Which lines in the entries below contain the word "heading"? Pull out every such line, treating uppercase and lowercase as different.
==== RECORDED INFORMATION
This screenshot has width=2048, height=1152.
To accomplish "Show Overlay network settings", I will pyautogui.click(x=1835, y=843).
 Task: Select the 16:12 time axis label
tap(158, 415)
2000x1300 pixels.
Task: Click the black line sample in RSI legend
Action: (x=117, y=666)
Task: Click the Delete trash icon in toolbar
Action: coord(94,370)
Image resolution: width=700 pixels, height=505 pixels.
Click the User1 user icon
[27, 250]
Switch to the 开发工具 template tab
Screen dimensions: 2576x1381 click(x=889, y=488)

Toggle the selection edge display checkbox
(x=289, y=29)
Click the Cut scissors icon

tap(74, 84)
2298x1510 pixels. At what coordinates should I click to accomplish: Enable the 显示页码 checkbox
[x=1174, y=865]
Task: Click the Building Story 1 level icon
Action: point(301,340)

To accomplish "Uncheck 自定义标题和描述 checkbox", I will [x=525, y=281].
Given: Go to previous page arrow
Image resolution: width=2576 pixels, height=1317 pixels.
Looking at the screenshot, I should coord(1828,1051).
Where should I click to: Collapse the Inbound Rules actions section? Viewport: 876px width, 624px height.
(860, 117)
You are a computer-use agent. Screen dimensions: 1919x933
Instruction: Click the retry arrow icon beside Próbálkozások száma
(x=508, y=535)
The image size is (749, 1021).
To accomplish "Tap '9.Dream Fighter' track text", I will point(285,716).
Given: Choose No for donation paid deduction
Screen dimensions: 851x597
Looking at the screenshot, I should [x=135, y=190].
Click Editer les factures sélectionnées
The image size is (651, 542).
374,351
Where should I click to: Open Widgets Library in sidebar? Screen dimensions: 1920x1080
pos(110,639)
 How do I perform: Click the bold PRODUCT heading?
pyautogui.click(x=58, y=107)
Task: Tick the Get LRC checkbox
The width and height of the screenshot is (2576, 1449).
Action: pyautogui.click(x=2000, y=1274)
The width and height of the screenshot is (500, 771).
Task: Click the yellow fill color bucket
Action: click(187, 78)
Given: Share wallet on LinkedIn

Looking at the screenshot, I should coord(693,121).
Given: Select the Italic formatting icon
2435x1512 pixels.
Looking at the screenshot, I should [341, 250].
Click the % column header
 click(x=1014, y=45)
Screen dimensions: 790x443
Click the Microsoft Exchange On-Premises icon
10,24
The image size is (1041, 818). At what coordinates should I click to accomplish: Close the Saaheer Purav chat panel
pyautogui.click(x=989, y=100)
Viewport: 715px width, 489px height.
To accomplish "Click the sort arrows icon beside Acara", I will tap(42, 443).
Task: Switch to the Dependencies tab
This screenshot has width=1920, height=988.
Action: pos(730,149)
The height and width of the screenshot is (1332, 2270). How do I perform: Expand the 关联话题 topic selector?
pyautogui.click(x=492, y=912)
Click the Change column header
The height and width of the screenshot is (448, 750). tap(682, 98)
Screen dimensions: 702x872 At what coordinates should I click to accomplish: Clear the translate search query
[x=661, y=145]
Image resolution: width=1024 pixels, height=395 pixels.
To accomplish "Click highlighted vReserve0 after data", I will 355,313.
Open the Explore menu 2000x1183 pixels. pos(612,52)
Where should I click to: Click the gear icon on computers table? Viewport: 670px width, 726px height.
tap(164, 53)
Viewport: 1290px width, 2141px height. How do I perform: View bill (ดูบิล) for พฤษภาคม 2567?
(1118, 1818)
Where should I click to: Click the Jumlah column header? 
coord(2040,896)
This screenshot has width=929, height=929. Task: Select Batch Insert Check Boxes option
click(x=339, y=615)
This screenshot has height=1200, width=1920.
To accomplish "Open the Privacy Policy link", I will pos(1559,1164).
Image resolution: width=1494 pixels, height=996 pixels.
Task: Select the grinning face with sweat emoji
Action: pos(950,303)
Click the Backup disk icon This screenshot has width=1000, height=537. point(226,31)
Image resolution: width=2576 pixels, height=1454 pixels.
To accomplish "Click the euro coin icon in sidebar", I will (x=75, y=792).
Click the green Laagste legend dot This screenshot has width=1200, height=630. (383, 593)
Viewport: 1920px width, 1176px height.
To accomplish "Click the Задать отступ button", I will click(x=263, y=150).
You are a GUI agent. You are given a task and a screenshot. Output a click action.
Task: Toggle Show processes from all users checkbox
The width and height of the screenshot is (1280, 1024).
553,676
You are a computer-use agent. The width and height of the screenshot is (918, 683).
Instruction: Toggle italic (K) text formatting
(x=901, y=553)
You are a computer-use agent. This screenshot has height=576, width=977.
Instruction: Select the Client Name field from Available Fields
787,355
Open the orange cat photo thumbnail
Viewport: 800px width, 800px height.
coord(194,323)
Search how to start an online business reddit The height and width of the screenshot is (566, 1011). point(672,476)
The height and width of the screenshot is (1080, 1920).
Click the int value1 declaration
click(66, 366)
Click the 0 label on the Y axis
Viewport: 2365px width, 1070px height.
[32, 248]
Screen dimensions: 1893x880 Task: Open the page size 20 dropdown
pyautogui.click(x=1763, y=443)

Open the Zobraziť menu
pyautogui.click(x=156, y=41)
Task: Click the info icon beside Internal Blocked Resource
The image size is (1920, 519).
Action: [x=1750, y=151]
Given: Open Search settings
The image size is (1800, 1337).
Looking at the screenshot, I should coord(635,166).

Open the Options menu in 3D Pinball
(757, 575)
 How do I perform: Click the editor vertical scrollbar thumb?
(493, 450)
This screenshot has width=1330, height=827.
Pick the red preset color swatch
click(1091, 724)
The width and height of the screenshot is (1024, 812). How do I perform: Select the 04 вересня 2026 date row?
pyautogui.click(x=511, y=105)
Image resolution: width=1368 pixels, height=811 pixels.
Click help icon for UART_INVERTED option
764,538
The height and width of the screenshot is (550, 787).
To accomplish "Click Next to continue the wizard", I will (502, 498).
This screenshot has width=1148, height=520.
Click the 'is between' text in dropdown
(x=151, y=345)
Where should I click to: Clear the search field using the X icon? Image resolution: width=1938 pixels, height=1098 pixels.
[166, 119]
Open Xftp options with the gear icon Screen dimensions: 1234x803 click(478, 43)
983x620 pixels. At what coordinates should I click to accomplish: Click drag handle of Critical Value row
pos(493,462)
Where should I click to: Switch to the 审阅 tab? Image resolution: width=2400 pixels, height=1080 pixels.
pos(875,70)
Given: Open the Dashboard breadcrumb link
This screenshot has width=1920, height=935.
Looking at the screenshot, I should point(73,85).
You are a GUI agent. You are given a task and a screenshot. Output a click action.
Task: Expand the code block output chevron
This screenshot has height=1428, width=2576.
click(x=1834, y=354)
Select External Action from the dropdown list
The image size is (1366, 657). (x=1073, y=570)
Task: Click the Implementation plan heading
========
WRITTEN ANSWER.
 How do I perform: Click the bold PRODUCT heading?
Task: Click the Implementation plan heading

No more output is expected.